ANTONIO EDUARDO B. NACHURA
Associate Justice

WE CONCUR:

LEONARDO A. QUISUMBING*
Associate Justice

CONSUELO YNARES-SANTIAGO
Associate Justice
MA. ALICIA AUSTRIA-MARTINEZ
Associate Justice

RUBEN T. REYES
Associate Justice

A T T E S T A T I O N

I attest that the conclusions in the above Decision were reached in consultation before the case was assigned to the writer of the opinion of the Court’s Division.

CONSUELO YNARES-SANTIAGO
Associate Justice
Chairperson, Third Division

C E R T I F I C A T I O N

Pursuant to Section 13, Article VIII of the Constitution and the Division Chairperson's Attestation, I certify that the conclusions in the above Decision had been reached in consultation before the case was assigned to the writer of the opinion of the Court’s Division.

REYNATO S. PUNO
Chief Justice


Footnotes

* In lieu of Associate Justice Minita V. Chico-Nazario per Special Order No. 508, dated June 25, 2008.
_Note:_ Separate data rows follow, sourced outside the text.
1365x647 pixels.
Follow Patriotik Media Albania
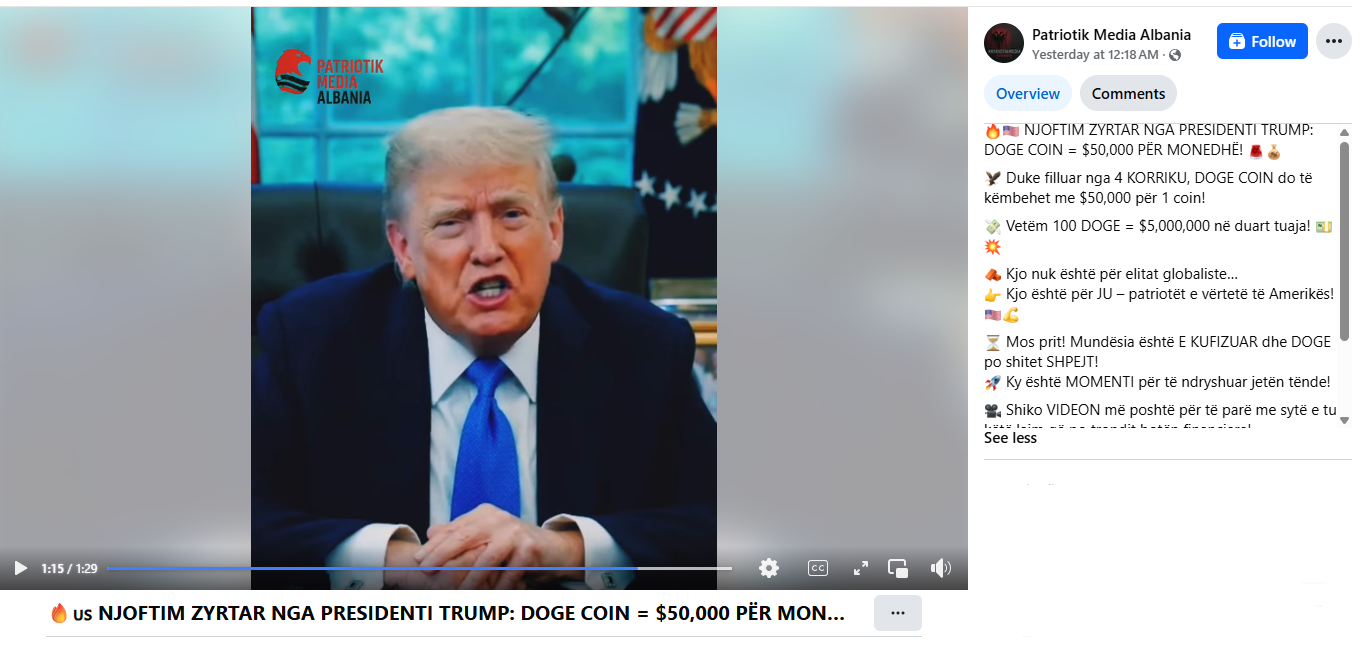(1262, 41)
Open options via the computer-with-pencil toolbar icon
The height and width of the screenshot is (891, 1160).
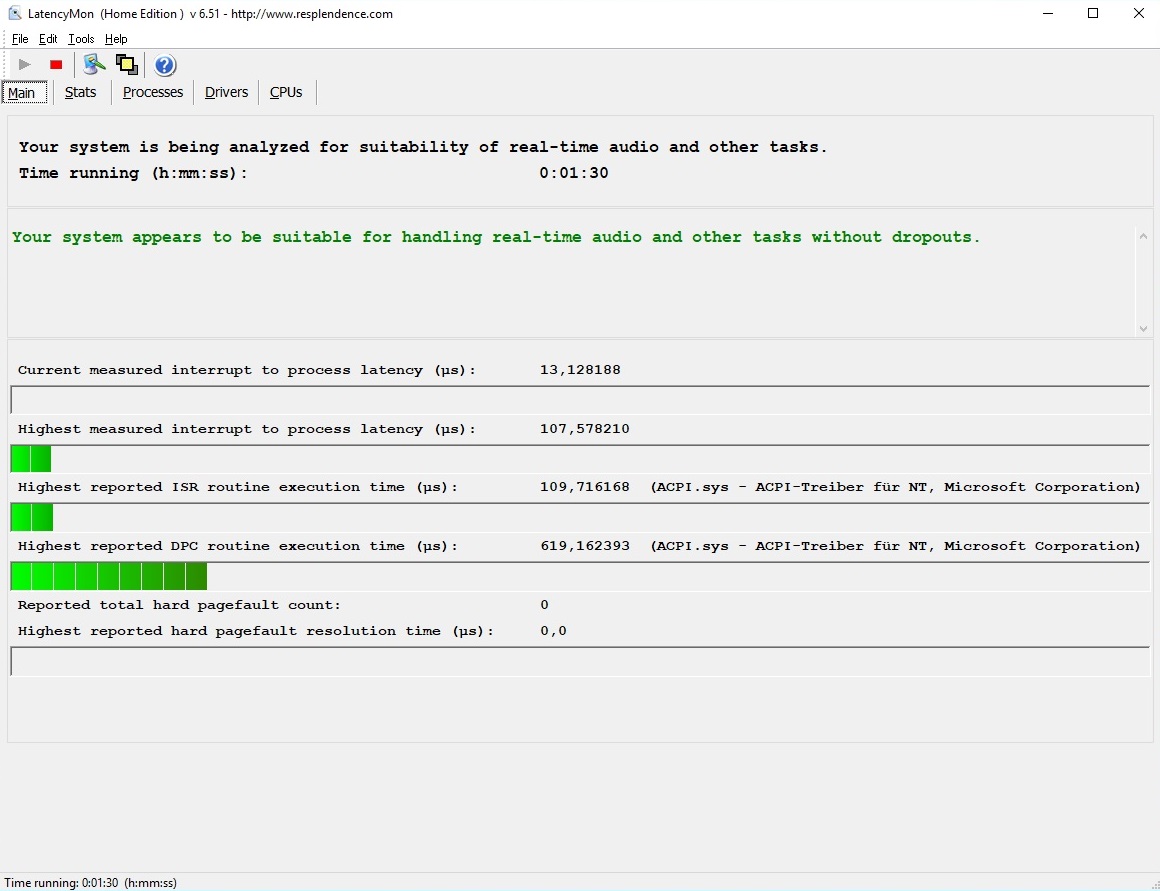click(94, 65)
1 Penned by Associate Justice Marina L. Buzon, with Associate Justices Eubulo G. Verzola and Bienvenido L. Reyes, concurring; rollo, pp. 39-52.

2 CA rollo, pp. 20-28.

3 Rollo, p. 64.

4 CA rollo, p. 32.

5 Id. at 31.

6 Id. at 35.

7 Id. at 26.

8 Id.

9 Id. at 23.

10 Id.

11 Id. at 25.

12 Id. at 20-28.

13 Id. at 28.

14 Id. at 26-27.

15 Id. at 29-30.

16 Rollo, pp. 39-52.

17 Id. at 49-51.

18 Id. at 12.

19 Id. at 337-349.

20 G.R. No. 167844, November 22, 2006, 507 SCRA 593; G.R. No. 160675, June 16, 2006, 491 SCRA 92.

21 G.R. No. 159314, June 26, 2006, 492 SCRA 652.
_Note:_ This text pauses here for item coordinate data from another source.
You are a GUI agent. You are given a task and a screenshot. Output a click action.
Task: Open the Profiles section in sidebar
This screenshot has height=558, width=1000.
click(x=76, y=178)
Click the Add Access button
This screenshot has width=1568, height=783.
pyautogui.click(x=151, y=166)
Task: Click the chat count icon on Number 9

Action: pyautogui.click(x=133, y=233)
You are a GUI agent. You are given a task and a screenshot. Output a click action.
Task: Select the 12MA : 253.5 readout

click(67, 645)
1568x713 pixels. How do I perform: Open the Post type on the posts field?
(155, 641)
22 Section 13. The Office of the Ombudsman shall have the following powers, functions and duties:

x x x x

(3) Direct the officer concerned to take appropriate action against a public official or employee at fault, and recommend his removal, suspension, demotion, fine, censure, or prosecution, and ensure compliance therewith.

23 Emphasis supplied.

24 Office of the Ombudsman v. Court of Appeals, supra note 20, at 604, citing Ledesma v. Court of Appeals, 465 SCRA 437 (2005).

25 Id.

26 Office of the Ombudsman v. Court of Appeals, supra note 20, at 116.
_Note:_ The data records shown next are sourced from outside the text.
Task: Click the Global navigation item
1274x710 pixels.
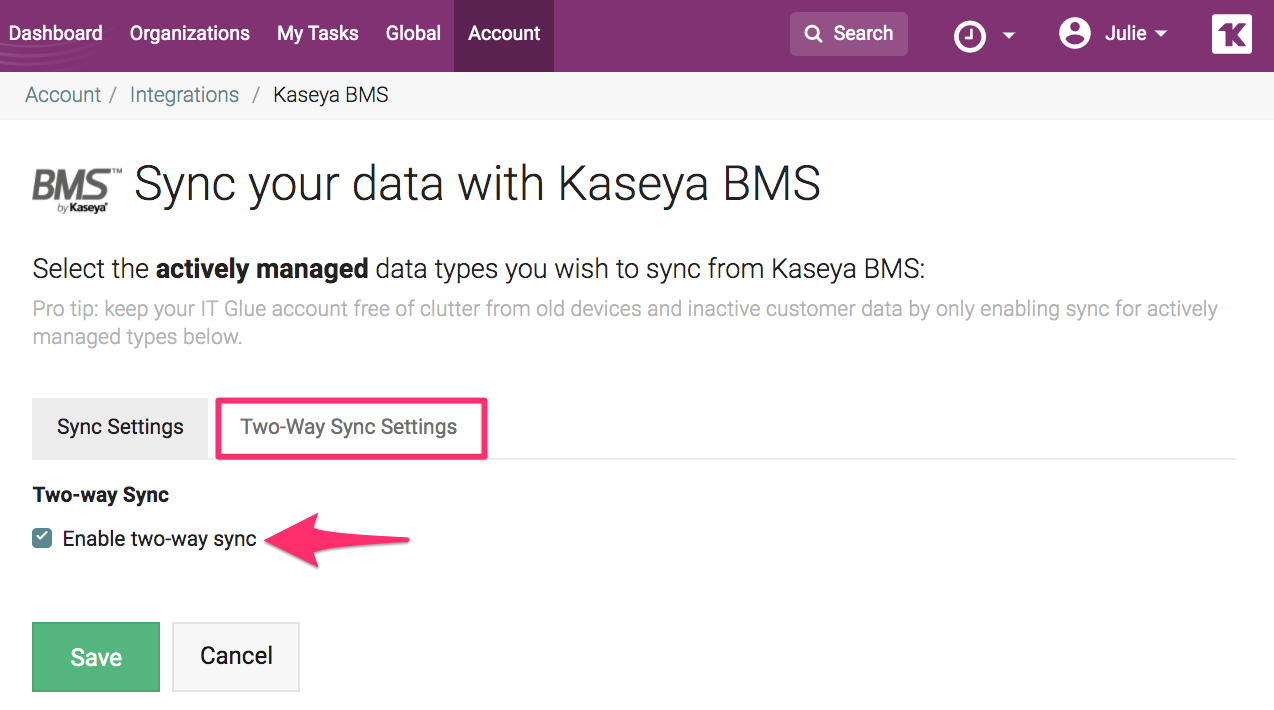Action: point(412,33)
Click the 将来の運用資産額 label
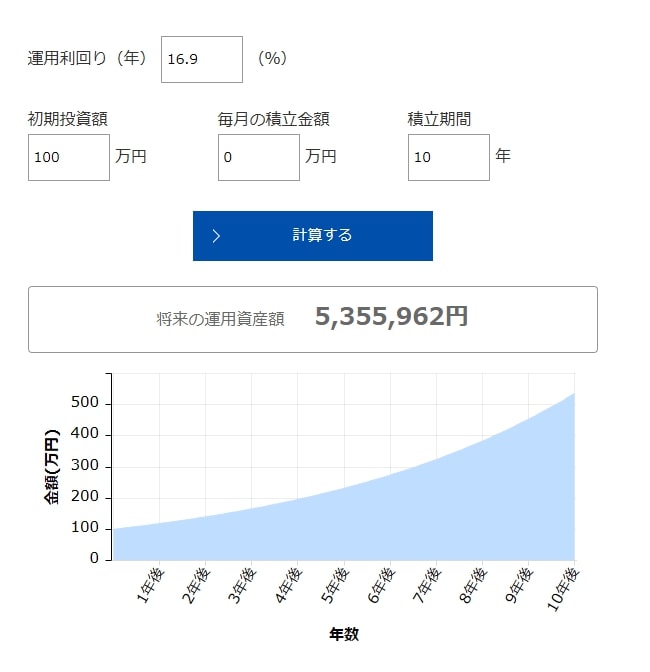Screen dimensions: 650x672 pyautogui.click(x=220, y=319)
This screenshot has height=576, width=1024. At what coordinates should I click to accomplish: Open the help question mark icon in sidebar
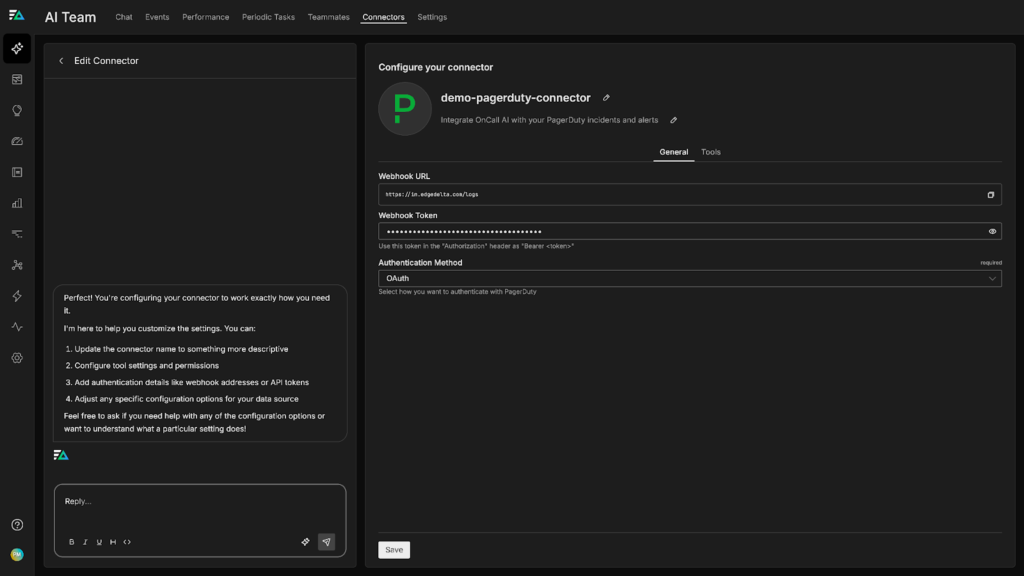point(17,525)
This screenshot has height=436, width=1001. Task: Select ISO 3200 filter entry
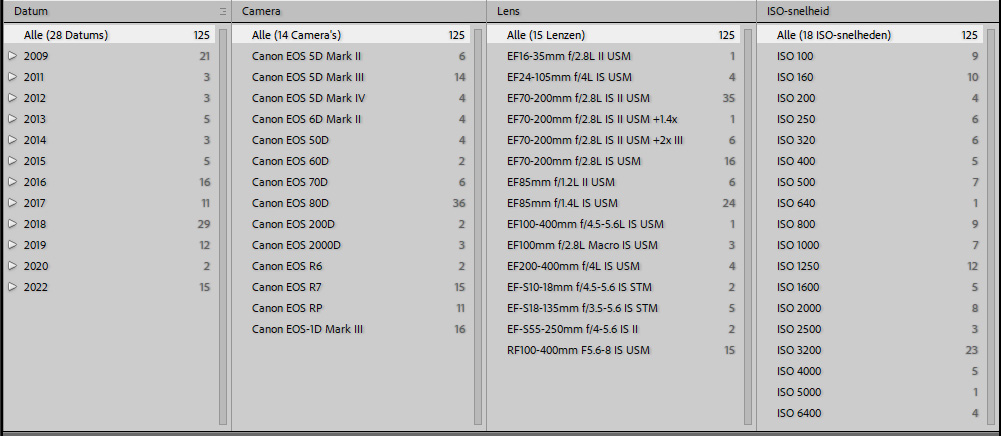(x=799, y=350)
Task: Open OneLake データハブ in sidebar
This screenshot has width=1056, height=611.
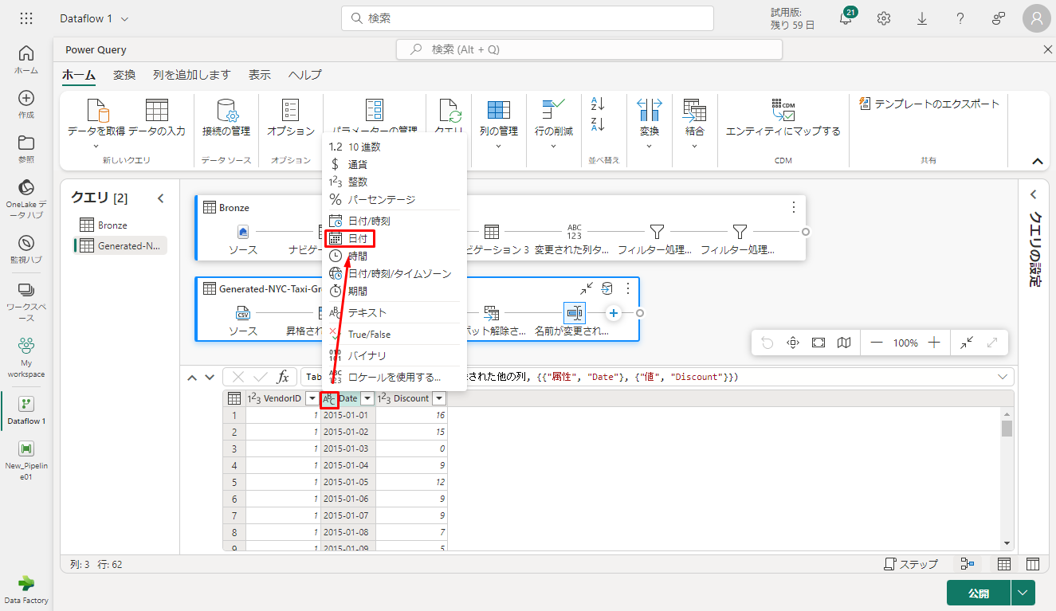Action: [x=26, y=195]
27 Estarija v. Ranada, supra note 21, at 674.

28 CA rollo, p. 26.

29 Id.

30 Id. at 26-27.

31 Re: Anonymous Complaint Against Ms. Rowena Marinduque, Assigned at PHILJA Dev’t Center, Tagaytay City, A.M. No. 2004-35-SC, January 23, 2006, 479 SCRA 343, 349.

32 Id.

33 376 Phil. 575 (1999).

34 Concerned Litigants v. Araya, Jr., A.M. No. P-05-1960, January 26, 2007, 513 SCRA 9, 21; Judge Lacurom v. Magbanua, 443 Phil. 711, 720 (2003), citing Buenaventura v. Hon. Benedicto, 148 Phil 63, 71 (1971).

35 Concerned Litigants v. Araya, Jr., supra, at 20.

36 Re: Anonymous Complaint Against Ms. Rowena Marinduque, Assigned at PHILJA Dev’t Center, Tagaytay City, supra note 31, at 349; Philippine Retirement Authority v. Rupa, 415 Phil. 713, 722 (2001); De la Victoria v. Mongaya, 404 Phil. 609, 618 (2001).